- **Supplied text**
>> START

Similarly, it becomes difficult for a researcher to establish how reliable a task is. Take, for example, statistical learning. Statistical learning, the cognitive ability to derive regularities from the environment and apply them to future events, has been linked to everything from language learning to autism. The concept of statistical learning ties to many theoretically interesting and practically important questions, for example, about how we learn, and what enables us to be able to use an abstract, complex system such as languages before we even learn to tie a shoelace.

Unsurprisingly, many tasks have been developed that are supposed to measure this cognitive ability of ours, and to correlate performance on these tasks to various everyday skills. Let us set aside the theoretical issues with the proposition that a statistical learning mechanism underlies the learning of statistical regularities in the environment, and concentrate on the way statistical learning is measured. This is an important question for someone who wants to study this statistical learning process: before running an experiment, one would like to be sure that the experimental task ‘works’.

As it turns out, statistical learning tasks don’t have particularly good psychometric properties: when the same individuals perform different tasks, the correlations between performance on different tasks are rather low; the test-retest reliability varies across tasks, but ranges from pretty good to pretty bad (Siegelman & Frost, 2015). For some tasks, performance on statistical learning tasks is not above chance for the majority of the participants, meaning that they cannot be used as valid indicators of individual differences in the statistical learning skill. This raises questions about why such a large proportion of published studies find that individual differences in statistical learning are correlated with various life-skills, and explains anecdotal evidence from myself and colleagues of conducting statistical learning experiments that just don’t work, in the sense that there is no evidence of statistical learning.* Relying on flexible outcome measures increases the researcher’s chances of finding a significant effect or correlation, which can be especially handy when the task has sub-optimal psychometric properties (low reliability and validity reduce the statistical power to find an effect if it exists). Rather than trying to improve the validity or reliability of the task, it is easier to continue analysing different variables until something becomes significant.

>> END

- **Information shown**

>> START

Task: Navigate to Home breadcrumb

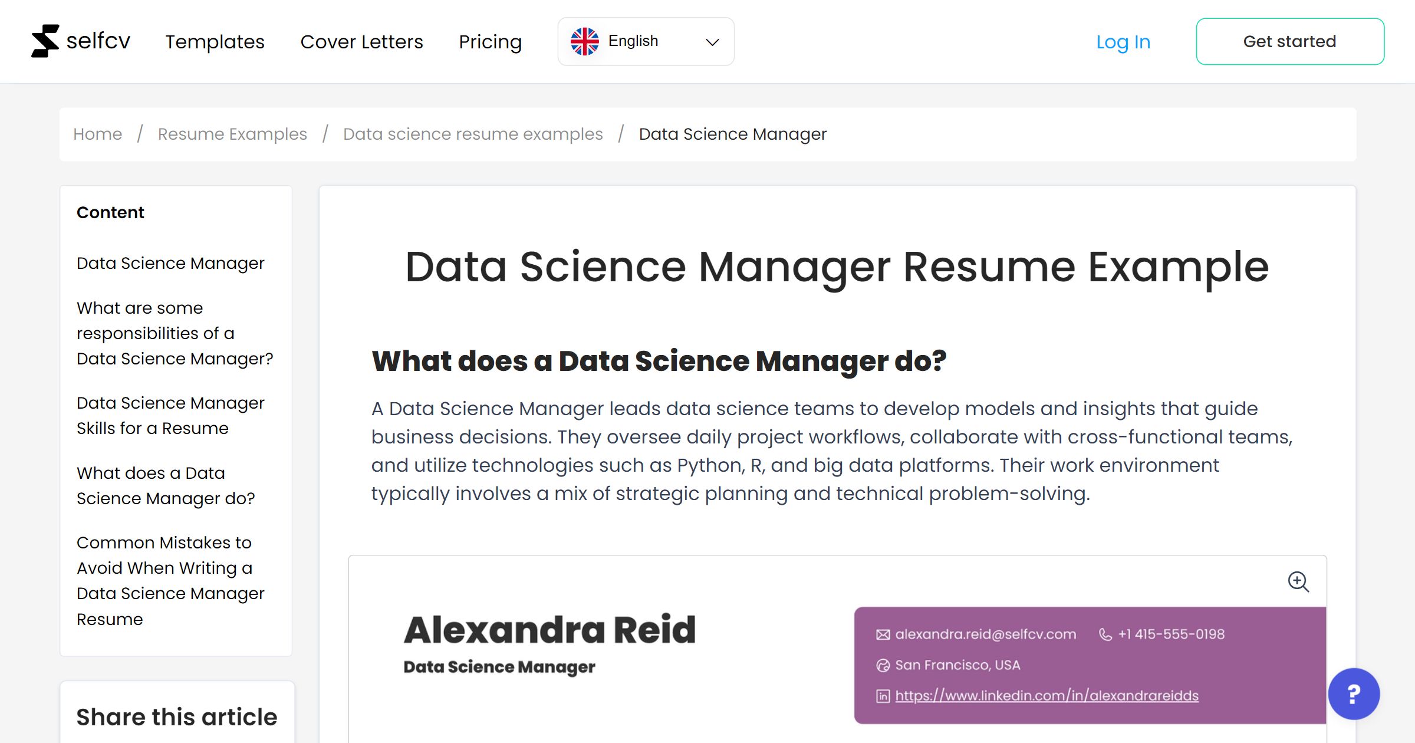Action: tap(97, 134)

>> END

- **Stated goal A**
Answer these questions from the statistical learning passage:
(i) How does it define statistical learning?
(ii) What would a researcher want to be sure of before running an experiment?
(iii) Which source does it cite on the test-retest reliability of statistical learning tasks?
- **Stated goal B**
Set down, word for word, the part of the statistical learning passage between "Similarly, it becomes" and "tie a shoelace.", inclusive.

- **Full answer A**
(i) The cognitive ability to derive regularities from the environment and apply them to future events.
(ii) That the experimental task ‘works’.
(iii) Siegelman & Frost, 2015.

- **Full answer B**
Similarly, it becomes difficult for a researcher to establish how reliable a task is. Take, for example, statistical learning. Statistical learning, the cognitive ability to derive regularities from the environment and apply them to future events, has been linked to everything from language learning to autism. The concept of statistical learning ties to many theoretically interesting and practically important questions, for example, about how we learn, and what enables us to be able to use an abstract, complex system such as languages before we even learn to tie a shoelace.